Without data there is no simulation and no operations. In our feature about Geodata in Simulation we already described the different components of a simulation, their data requirements, and that it is important to have only one master data lake. But we all know that there is no “one size fits all” data source. Thus, let’s talk about the processing steps of geodata to fill a data lake.
We will talk about the following processing steps:
For all components of a simulation or for the operations of the system, we need various data. The traffic area, for example, consists of the road surface, lanes, markings and infrastructure, but also vegetation, terrain and buildings, their structure and material, energy networks, airspace etc. can be important for recreating the environment. All these data are coming from different data sources because different stakeholders host and maintain different useful data.
If data are collected once, they are more or less immediately outdated. If we deal with, for example, quality of road marks, it could be the case that a road mark disappears relatively fast. Also road signs could vanish by drunken or frustrated road participants. Vegetation or buildings are more stable but could quickly change in their appearance. Therefore, it is also worth to think about recurring measurements of the same data to keep them up-to-date. And it makes sense to have them somehow loosely coupled to be able to update one part (road signs) even if we cannot update another part (road layout). Now, let’s go into detail.
Integrating new data sources or updating existing data starts with the import. This has to be implemented per data format and data source, respectively, in order to meet all technical boundaries. We are just talking about the import itself, everything else comes later. The import can be fine-tuned to the data collection system because it won’t change. Only “time in year and day” can vary the data. The constancy of data gathering makes it easy to fully automate the importing process and to carry it out in full-shift operation.
First, the loaded data has to be checked in order to remove glitches and outliers. Again, if we know the collecting data sources very well, we can also adapt to their characteristics. This step has to be done per data source and will increase the data quality from the beginning. Second, the raw data may have to be adjusted bymodeling accuracy in some cases (approximate and interpolate).
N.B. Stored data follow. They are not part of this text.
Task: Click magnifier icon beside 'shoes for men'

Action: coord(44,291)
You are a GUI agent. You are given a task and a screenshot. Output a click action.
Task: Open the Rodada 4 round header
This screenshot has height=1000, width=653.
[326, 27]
Third, it may help to convert all data using the same coordinate projection to avoid ambiguousness in the processing later on.
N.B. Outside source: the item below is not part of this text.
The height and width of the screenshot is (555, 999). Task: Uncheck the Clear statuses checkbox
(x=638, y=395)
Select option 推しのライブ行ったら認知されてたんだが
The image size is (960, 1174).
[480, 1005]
These steps depend a bit on the designated data lake and its required accuracy because sometimes it is too time-consuming doing these adaptions during further processing steps on-the-fly. The cleaning process can be automated as well but a final review and quality approval remains mandatory.
Every data source has to be evaluated regarding the provided quality. This is because every source is providing a different precision and level of detail, and its data is of different age. On the one hand, especially data derived from sensor networks, e.g. floating car data (FCD) from vehicle fleets, may be less accurate than the data obtained by a calibrated measuring vehicle. On the other hand, data from vehicles fleets are coming in day-by-day, whereas a specialized measurement may be feasible only once a month or even less often.
Also within a single kind of data source, assessing can be necessary: A vehicle fleet can consist of differently equipped vehicles and where most of them use only few and cheap sensors and generate a lot of noisy data with a reduced coverage, other vehicles will have more and more capable sensors to provide better-quality data. You can use the fewer data from the better equipped vehicles to verify the huge amount of data of the less fitted vehicles. The same with cadastral data: One stakeholder might use highly accurate, differential geodetic measurements to locate his entities, where another uses just a simple, handheld GNSS tracker to acquire a position (without reference station or post-processing of errors).
The process of assessing can be automated per data source as well, especially if you have ground truth sample data at hand for verification. Sometimes it is worth to get, for example, a fixed point reference data set for verification. The results of the assessment can be stored as metadata because they can help to decide how to prioritize the data fusion later on. For example, the road description format OpenDRIVE offers the possibility to provide brief information about the accuracy of its modeled (geo)data and the processing steps applied.
More information can be derived from the imported and cleaned data after processing rather than from direct use of raw data. Laser scan raw data, for example, can be used to calculate the diameter of tree crowns and tree heights at the time of measurement, so you do not have to rely on cadastral data that is only updated once a year. Aerial images can be used to determine the location and quality of road marks for huge areas without operating a big fleet of measuring vehicles. The drawback is that sometimes aerial images are not precise enough to use the derived data directly. But aerial images can be improved in this aspect by geo-rectifying them with a set of ground-truth reference points. In the end the derived data gains accuracy as well.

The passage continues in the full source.